The other reason is that I think there are too many politicians at too many Stampede events. Conventional wisdom aside, I’m trying to figure out – after seven Stampedes of playing that game – whether it benefits them or the voters.(Okay, throwing your own Stampede Breakfast is a good way to reconnect with your own constituents, and I’m glad to see Christine Cusinelli continuing the Tuesday morning tradition in Calgary-Currie – outside the constituency office in Marda Loop starting at 9AM.)
Forty-four Conservative MPs and four Tory senators showed up at Steven Harper’s BBQ on Saturday evening! Interim leader Bob Rae and MPs Justin Trudeau, Ralph Goodale and Carolyn Bennett have all been here representing the federal Liberals. Green Party leader Elizabeth May was here. NDP leader Tom Mulcair will be here later this week. MLAs and city councilors are all over it like syrup on pancakes as well.
The ultimate, and ultimately most puzzling, event for politicians is the by-invitation Hays Breakfast the first Sunday of every Stampede at Heritage Park. True, along with politicians you’ll find organizers, strategists, consultants, campaign managers, loyal supporters, donors, and media. No real voters, though. It’s like a Hollywood event for people who aren’t gorgeous enough to get work in Hollywood. Or, as Mayor Nenshi nailed it, “a petting zoo for politicians.”
Why the hullaballoo? Because conventional wisdom – which fuels politics, along with rumor and gossip – insists that Stampede is that thing you absolutely have to do, or the consequences will be cataclysmically dark.
It’s hard to imagine things getting much darker for the Liberals than they already are. Goodness knows, Stephane Dion and Michael Ignatieff dutifully put on the hat and boots every Stampede during their terms as leader and it didn’t get any Liberals elected federally in Alberta. Jack Layton made the annual pilgrimage to the Calgary Stampede when he led the NDP and the best he could do was one MP in Edmonton.

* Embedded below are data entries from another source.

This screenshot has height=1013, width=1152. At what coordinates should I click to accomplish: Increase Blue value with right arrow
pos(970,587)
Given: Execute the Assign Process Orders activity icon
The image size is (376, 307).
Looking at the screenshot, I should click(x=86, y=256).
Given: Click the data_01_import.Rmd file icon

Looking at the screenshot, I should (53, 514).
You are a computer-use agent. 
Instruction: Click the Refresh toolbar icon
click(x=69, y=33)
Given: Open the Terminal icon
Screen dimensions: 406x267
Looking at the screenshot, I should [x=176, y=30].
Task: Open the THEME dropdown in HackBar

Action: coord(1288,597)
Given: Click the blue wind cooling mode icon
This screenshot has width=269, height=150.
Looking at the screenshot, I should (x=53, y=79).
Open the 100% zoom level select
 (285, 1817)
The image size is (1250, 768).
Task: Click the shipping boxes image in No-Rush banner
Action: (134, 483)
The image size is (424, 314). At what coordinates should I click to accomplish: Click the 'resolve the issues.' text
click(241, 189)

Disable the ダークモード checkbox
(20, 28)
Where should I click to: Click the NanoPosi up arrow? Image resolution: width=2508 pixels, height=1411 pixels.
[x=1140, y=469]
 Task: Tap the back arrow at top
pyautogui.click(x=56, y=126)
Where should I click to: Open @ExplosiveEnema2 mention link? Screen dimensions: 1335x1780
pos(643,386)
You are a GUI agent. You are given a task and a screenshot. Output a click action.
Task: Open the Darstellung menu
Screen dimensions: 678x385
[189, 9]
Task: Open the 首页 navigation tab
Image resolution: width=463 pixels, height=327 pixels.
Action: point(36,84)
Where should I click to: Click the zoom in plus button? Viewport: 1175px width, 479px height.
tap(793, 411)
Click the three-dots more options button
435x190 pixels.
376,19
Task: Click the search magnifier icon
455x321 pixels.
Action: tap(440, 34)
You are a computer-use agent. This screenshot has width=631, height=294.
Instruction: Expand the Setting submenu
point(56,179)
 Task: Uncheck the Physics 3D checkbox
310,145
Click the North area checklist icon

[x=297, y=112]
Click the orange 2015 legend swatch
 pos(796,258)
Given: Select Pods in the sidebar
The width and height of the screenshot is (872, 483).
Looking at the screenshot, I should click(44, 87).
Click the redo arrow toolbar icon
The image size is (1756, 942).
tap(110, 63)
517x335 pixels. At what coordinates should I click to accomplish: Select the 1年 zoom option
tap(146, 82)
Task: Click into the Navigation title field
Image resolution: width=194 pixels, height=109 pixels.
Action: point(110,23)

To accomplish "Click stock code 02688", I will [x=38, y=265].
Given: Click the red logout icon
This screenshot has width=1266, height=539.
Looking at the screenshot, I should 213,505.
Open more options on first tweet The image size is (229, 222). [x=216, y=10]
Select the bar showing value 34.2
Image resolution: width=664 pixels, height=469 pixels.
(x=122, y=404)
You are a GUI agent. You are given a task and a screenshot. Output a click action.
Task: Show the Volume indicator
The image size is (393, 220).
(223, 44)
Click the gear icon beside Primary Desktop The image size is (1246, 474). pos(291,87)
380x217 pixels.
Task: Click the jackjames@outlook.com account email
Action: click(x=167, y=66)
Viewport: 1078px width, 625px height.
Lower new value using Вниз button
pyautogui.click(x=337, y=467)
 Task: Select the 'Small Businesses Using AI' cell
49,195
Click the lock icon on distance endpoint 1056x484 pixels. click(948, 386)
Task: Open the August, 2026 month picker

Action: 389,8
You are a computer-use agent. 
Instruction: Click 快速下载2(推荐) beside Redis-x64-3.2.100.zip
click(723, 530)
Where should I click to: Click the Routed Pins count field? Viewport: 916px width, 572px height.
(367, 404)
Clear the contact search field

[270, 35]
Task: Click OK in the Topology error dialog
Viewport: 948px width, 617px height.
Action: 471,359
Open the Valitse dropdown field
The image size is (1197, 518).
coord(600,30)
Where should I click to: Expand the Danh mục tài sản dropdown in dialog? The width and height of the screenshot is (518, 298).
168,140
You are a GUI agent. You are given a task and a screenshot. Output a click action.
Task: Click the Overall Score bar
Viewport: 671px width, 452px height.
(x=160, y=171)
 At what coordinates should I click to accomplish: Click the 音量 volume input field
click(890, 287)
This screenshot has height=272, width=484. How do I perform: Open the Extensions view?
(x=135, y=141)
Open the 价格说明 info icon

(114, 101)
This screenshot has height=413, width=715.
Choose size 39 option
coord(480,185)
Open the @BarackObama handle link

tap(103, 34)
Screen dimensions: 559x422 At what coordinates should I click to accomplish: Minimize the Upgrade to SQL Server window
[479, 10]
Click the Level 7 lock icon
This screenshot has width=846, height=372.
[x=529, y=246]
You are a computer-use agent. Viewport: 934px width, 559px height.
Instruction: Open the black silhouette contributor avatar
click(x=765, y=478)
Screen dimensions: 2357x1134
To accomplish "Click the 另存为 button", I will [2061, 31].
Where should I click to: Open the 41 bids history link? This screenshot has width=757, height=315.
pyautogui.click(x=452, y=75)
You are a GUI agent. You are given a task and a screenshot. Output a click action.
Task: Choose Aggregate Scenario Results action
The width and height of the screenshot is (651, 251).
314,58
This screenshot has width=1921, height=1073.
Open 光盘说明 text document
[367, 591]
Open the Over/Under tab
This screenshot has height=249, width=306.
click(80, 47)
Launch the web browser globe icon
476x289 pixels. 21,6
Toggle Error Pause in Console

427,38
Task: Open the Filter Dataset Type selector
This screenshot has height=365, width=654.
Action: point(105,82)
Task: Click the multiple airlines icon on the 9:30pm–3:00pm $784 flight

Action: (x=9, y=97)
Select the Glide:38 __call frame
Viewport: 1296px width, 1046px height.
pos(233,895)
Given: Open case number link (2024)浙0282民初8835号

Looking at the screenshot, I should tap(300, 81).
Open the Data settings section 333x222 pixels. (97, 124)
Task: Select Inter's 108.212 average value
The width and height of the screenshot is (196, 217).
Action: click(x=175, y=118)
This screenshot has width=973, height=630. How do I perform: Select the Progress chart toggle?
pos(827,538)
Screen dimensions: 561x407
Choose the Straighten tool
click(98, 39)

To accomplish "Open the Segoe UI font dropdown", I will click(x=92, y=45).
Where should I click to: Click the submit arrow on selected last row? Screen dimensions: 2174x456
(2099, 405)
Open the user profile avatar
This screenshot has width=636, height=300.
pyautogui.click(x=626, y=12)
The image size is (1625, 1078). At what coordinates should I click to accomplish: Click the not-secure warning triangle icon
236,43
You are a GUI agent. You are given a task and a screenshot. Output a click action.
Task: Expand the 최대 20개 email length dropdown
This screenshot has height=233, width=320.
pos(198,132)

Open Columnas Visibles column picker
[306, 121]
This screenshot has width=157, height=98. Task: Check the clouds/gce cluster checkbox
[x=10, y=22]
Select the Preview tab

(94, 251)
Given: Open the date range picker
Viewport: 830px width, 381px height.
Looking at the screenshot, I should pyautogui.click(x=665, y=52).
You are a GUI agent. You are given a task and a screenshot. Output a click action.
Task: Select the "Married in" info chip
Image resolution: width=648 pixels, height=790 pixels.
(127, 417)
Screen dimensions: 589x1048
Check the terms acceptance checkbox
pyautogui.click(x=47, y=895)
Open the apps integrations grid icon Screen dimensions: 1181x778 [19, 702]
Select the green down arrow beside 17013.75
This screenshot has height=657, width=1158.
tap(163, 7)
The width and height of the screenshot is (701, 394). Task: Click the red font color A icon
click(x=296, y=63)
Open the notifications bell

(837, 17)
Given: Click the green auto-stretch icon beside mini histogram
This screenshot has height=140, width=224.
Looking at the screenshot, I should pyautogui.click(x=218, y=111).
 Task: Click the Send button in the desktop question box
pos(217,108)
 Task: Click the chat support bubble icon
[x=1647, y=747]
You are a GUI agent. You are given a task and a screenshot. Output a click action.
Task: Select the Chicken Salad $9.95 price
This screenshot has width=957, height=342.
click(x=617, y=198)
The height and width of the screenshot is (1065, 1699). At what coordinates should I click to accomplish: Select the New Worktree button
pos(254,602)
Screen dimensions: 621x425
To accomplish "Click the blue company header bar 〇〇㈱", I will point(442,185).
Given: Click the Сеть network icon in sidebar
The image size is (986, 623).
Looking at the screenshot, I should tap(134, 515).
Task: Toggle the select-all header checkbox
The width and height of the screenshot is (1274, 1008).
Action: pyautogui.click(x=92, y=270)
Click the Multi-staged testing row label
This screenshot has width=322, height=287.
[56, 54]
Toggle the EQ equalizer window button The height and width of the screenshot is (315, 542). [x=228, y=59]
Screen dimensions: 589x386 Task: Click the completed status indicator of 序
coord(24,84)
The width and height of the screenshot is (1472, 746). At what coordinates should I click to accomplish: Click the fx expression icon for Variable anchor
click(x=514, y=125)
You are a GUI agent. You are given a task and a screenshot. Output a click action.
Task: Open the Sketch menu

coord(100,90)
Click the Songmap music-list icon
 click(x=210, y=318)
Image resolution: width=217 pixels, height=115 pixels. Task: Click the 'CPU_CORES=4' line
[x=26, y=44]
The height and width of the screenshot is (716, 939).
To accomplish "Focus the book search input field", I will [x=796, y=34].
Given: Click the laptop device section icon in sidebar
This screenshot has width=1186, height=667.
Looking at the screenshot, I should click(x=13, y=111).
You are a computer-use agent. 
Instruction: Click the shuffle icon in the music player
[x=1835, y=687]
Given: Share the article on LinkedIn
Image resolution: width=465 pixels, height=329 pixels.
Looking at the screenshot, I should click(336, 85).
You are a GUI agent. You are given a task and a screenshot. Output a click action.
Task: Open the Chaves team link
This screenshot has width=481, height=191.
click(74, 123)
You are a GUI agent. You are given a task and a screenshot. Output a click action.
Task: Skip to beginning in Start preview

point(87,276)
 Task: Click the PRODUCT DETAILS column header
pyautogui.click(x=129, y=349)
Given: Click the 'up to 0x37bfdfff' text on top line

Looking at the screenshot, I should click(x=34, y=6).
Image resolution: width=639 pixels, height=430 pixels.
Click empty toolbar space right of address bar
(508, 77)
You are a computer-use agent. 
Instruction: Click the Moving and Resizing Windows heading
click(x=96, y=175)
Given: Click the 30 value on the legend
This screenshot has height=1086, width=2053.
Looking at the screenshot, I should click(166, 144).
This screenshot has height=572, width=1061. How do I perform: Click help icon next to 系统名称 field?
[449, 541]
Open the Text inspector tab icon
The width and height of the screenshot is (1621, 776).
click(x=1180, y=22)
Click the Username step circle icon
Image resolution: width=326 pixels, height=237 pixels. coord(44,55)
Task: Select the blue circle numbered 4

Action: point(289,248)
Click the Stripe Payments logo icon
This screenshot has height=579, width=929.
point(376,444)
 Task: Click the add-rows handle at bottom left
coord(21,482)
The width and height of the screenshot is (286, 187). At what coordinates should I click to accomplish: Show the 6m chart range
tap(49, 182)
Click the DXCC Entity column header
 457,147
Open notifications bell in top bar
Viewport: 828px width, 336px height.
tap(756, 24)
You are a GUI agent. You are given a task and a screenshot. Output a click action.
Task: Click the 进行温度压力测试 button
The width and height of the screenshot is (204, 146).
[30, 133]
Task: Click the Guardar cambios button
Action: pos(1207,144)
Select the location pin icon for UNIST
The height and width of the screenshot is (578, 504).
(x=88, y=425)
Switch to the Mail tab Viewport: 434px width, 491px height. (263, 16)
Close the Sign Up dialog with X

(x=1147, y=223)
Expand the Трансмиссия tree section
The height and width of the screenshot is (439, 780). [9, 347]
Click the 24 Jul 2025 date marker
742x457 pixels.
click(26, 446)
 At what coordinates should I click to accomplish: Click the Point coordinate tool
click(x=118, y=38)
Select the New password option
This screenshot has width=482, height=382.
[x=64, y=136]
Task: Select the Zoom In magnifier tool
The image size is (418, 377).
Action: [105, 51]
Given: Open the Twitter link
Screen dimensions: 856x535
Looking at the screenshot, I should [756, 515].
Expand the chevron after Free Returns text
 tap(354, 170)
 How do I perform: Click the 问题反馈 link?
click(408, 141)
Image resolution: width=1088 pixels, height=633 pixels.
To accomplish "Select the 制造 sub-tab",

Being in the Stampede Parade every year while I was an MLA certainly was an effortless way to get my face in front of 400 thousand people in the space of two hours, which didn’t hurt – but I don’t know how much it helped, either. It’s a long time between the parade and Election Day.
Never mind that most politicians couldn’t pull off a convincing cowboy/cowgirl act (or costume) if their lives depended on it! Speaking of costumes, politicians do Stampede every year! Wouldn’t you think they could pull together one or two outfits that makes them look as though they maybe got on a horse or visited a working ranch at least once in their lives?!
I get it, people from Toronto who “dress western” when they come to the Stampede should look like people from Toronto – i.e., not a clue about this thing we do.
But forgive me for thinking that our elected representatives should make an effort to look as though, if you asked them where steak comes from, they would answer, “Cattle”, not “Safeway.”